Comparing two files in linux terminal - linux

There are two files called "a.txt" and "b.txt" both have a list of words. Now I want to check which words are extra in "a.txt" and are not in "b.txt".
I need a efficient algorithm as I need to compare two dictionaries.

if you have vim installed,try this:
vimdiff file1 file2
or
vim -d file1 file2
you will find it fantastic.

Sort them and use comm:
comm -23 <(sort a.txt) <(sort b.txt)
comm compares (sorted) input files and by default outputs three columns: lines that are unique to a, lines that are unique to b, and lines that are present in both. By specifying -1, -2 and/or -3 you can suppress the corresponding output. Therefore comm -23 a b lists only the entries that are unique to a. I use the <(...) syntax to sort the files on the fly, if they are already sorted you don't need this.
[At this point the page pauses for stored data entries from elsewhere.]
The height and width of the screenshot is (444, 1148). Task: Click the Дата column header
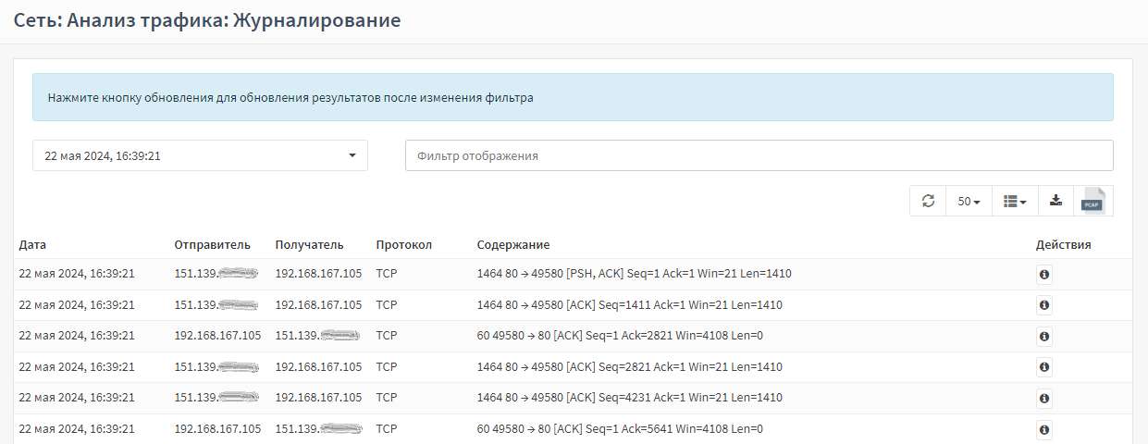[x=32, y=245]
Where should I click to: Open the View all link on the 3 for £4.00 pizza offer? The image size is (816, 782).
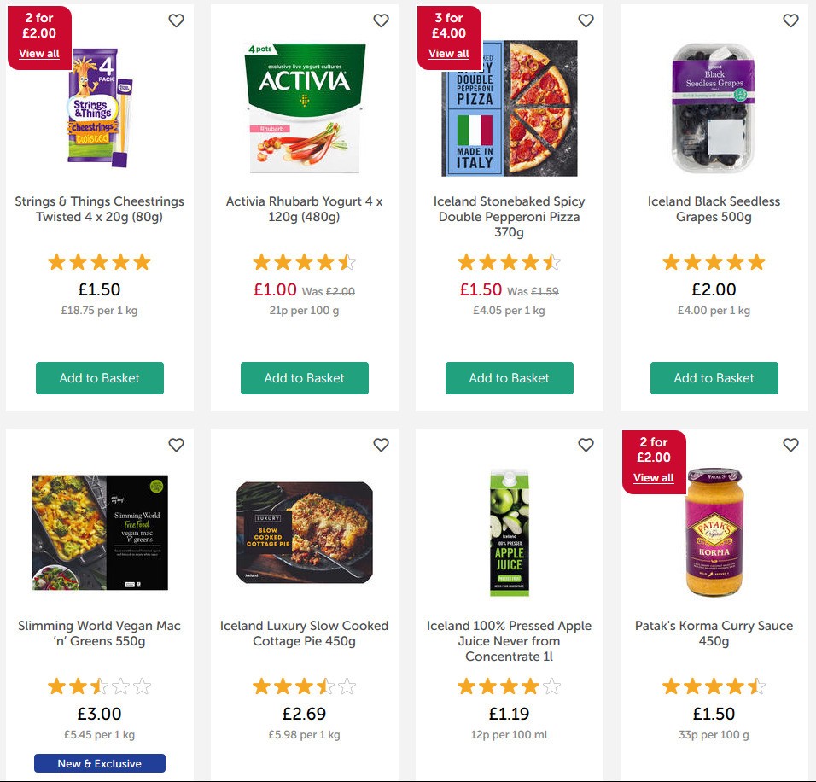point(449,53)
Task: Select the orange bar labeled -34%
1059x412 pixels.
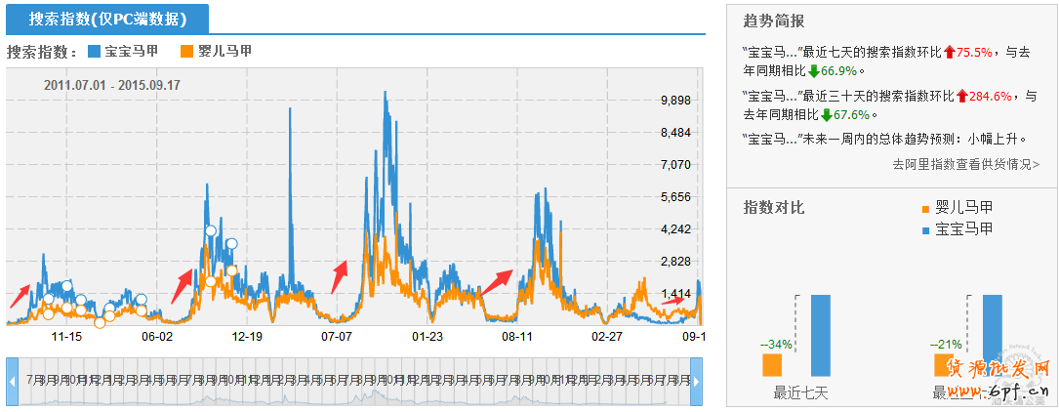Action: coord(772,364)
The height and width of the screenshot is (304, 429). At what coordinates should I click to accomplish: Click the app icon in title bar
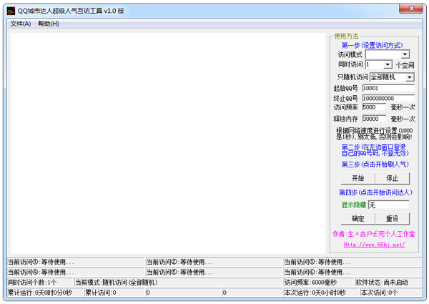(x=10, y=10)
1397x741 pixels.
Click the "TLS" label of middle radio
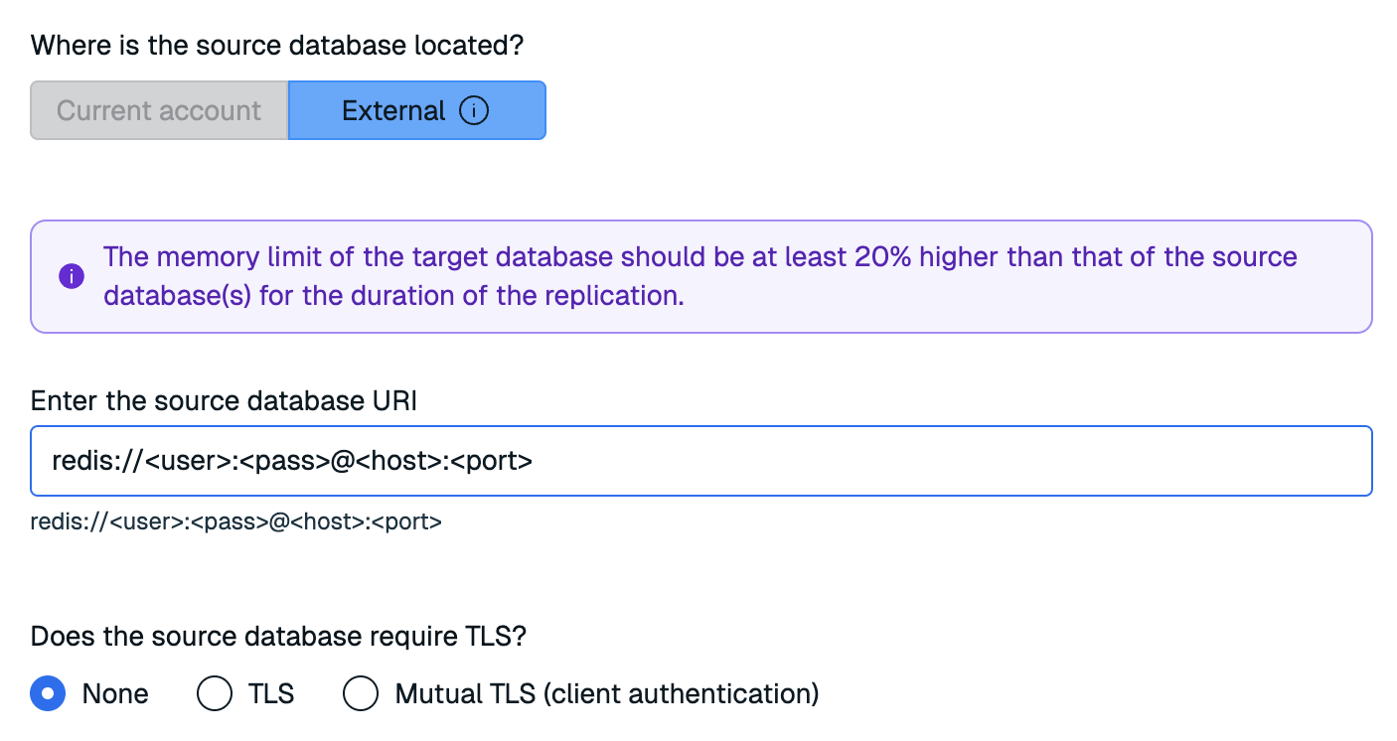pos(271,693)
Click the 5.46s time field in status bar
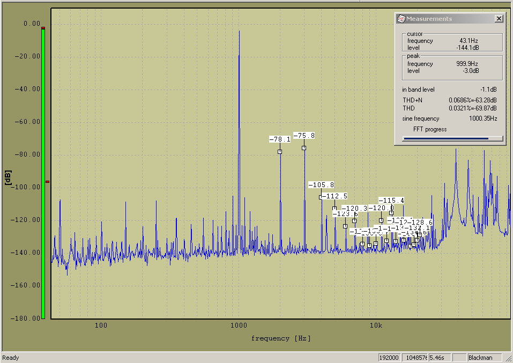The height and width of the screenshot is (363, 513). (x=440, y=358)
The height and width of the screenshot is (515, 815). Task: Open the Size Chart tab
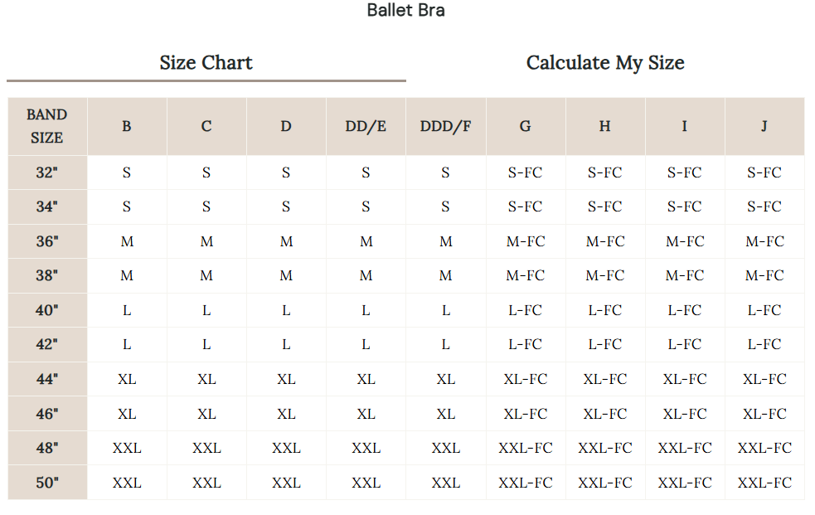[x=206, y=63]
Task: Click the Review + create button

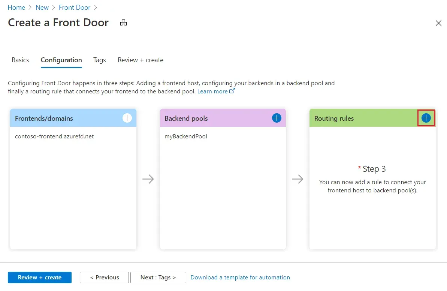Action: click(x=39, y=278)

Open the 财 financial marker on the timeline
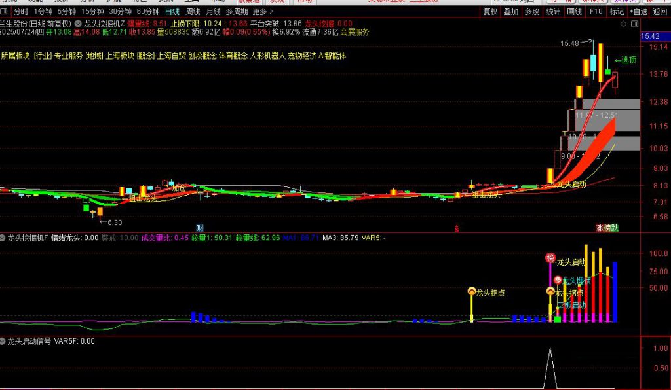[199, 227]
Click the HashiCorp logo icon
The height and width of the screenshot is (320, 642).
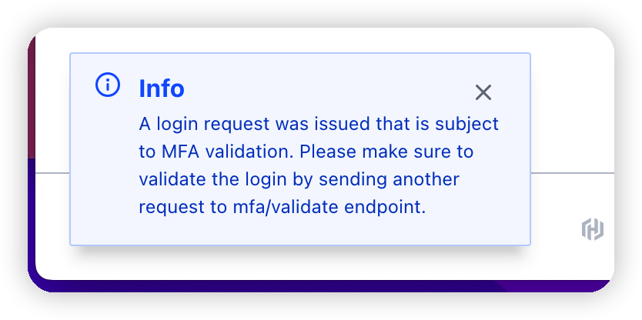click(592, 228)
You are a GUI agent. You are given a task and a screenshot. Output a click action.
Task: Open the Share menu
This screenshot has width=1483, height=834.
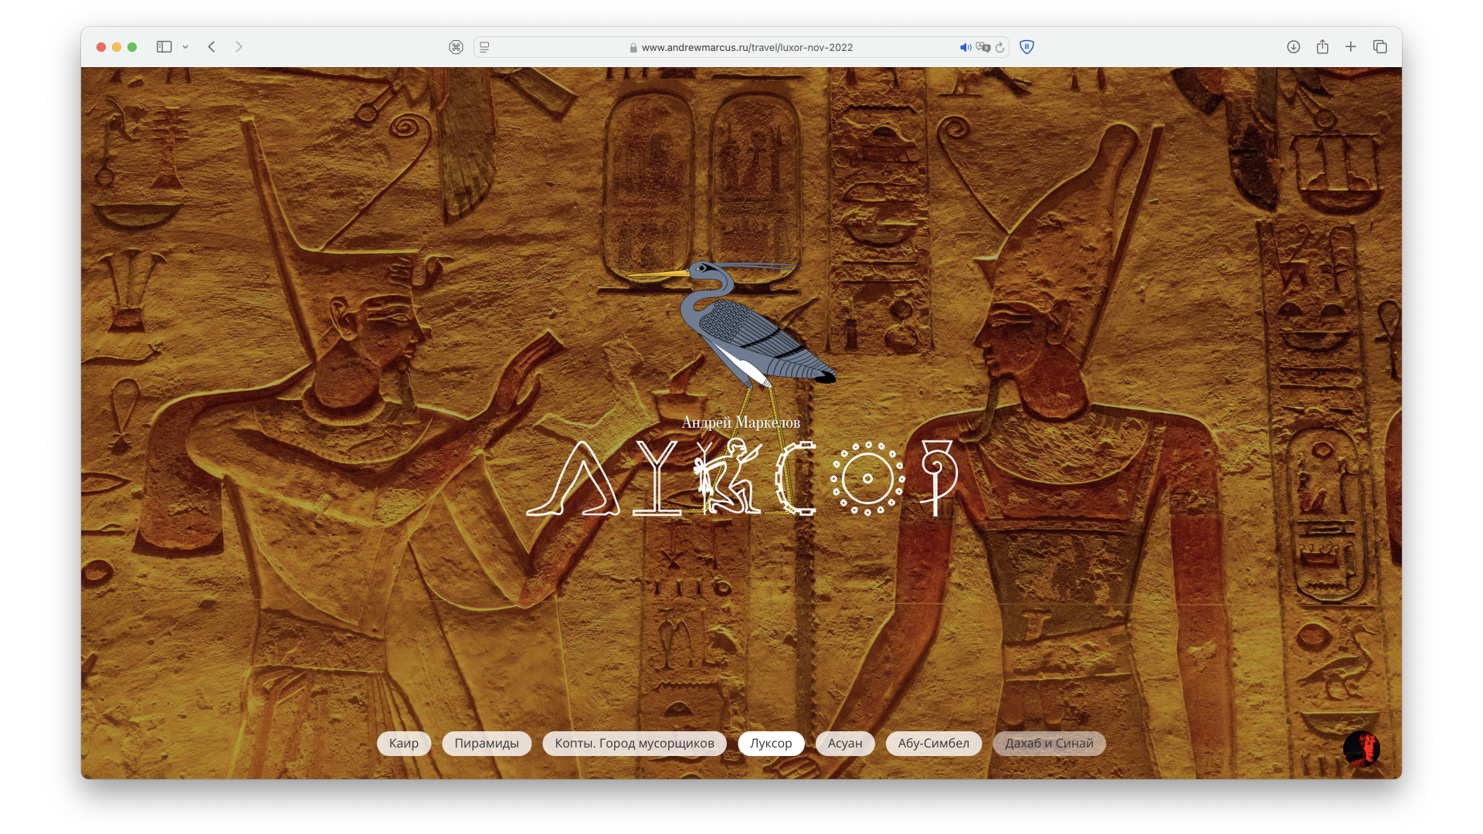[x=1322, y=46]
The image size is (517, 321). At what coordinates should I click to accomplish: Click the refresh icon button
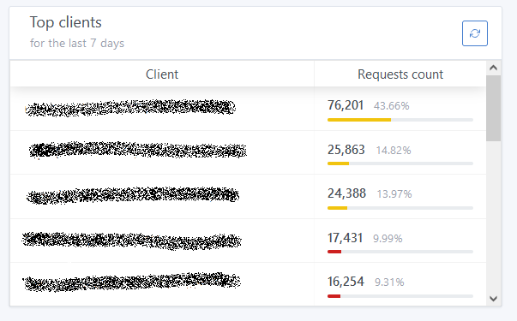coord(475,33)
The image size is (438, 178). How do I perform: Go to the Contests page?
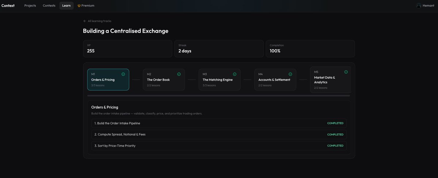(x=49, y=6)
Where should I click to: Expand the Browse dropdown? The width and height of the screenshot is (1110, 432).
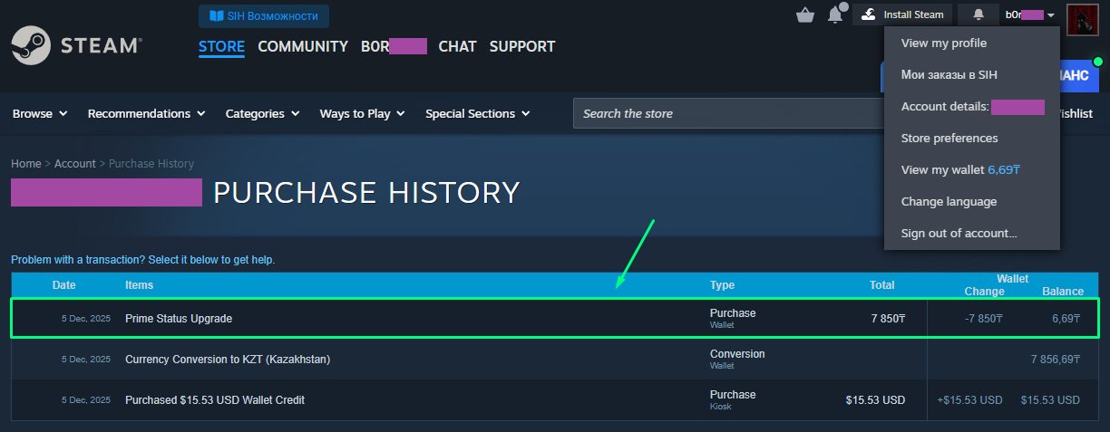click(x=40, y=113)
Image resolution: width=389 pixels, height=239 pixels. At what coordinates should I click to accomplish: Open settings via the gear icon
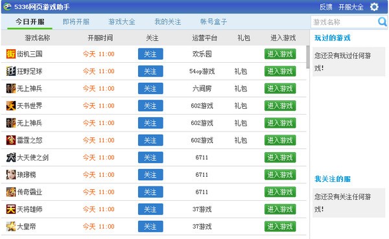point(374,6)
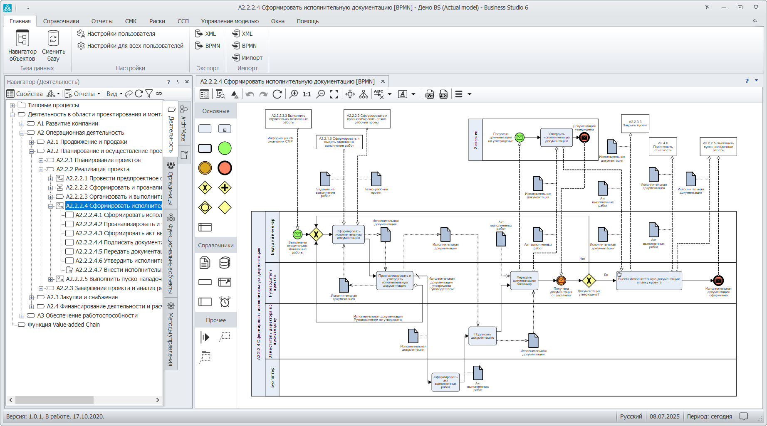Screen dimensions: 767x426
Task: Open the Навигатор объектов button
Action: click(22, 45)
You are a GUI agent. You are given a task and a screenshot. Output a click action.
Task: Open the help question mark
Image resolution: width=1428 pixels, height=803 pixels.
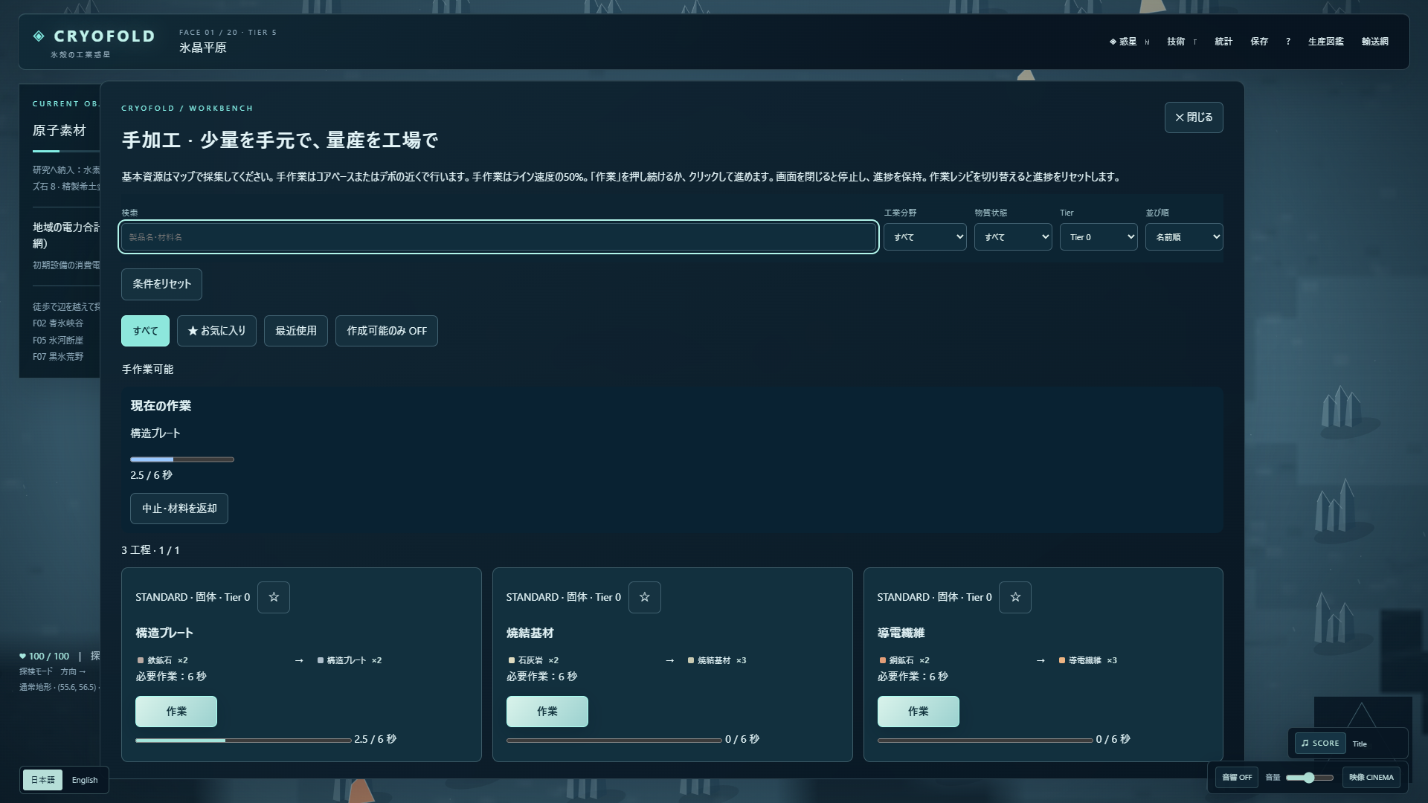point(1288,42)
If you prefer the diff output style from git diff, you can use it with the --no-index flag to compare files not in a git repository:
git diff --no-index a.txt b.txt
Using a couple of files with around 200k file name strings in each, I benchmarked (with the built-in timecommand) this approach vs some of the other answers here:
git diff --no-index a.txt b.txt
# ~1.2s
comm -23 <(sort a.txt) <(sort b.txt)
# ~0.2s
diff a.txt b.txt
# ~2.6s
sdiff a.txt b.txt
# ~2.7s
vimdiff a.txt b.txt
# ~3.2s
comm seems to be the fastest by far, while git diff --no-index appears to be the fastest approach for diff-style output.
Update 2018-03-25 You can actually omit the --no-index flag unless you are inside a git repository and want to compare untracked files within that repository. From the man pages:
This form is to compare the given two paths on the filesystem. You can omit the --no-index option when running the command in a working tree controlled by Git and at least one of the paths points outside the working tree, or when running the command outside a working tree controlled by Git.

Try sdiff (man sdiff)
sdiff -s file1 file2

You can use diff tool in linux to compare two files. You can use --changed-group-format and --unchanged-group-format options to filter required data.
Following three options can use to select the relevant group for each option:
'%<' get lines from FILE1
'%>' get lines from FILE2
'' (empty string) for removing lines from both files.
E.g: diff --changed-group-format="%<" --unchanged-group-format="" file1.txt file2.txt
[root#vmoracle11 tmp]# cat file1.txt
test one
test two
test three
test four
test eight
[root#vmoracle11 tmp]# cat file2.txt
test one
test three
test nine
[root#vmoracle11 tmp]# diff --changed-group-format='%<' --unchanged-group-format='' file1.txt file2.txt
test two
test four
test eight

You can also use: colordiff: Displays the output of diff with colors.
About vimdiff: It allows you to compare files via SSH, for example :
vimdiff /var/log/secure scp://192.168.1.25/var/log/secure
Extracted from: http://www.sysadmit.com/2016/05/linux-diferencias-entre-dos-archivos.html

Also, do not forget about mcdiff - Internal diff viewer of GNU Midnight Commander.
For example:
mcdiff file1 file2
Enjoy!

Use comm -13 (requires sorted files):
$ cat file1
one
two
three
$ cat file2
one
two
three
four
$ comm -13 <(sort file1) <(sort file2)
four

You can also use:
sdiff file1 file2
To display differences side by side within your terminal!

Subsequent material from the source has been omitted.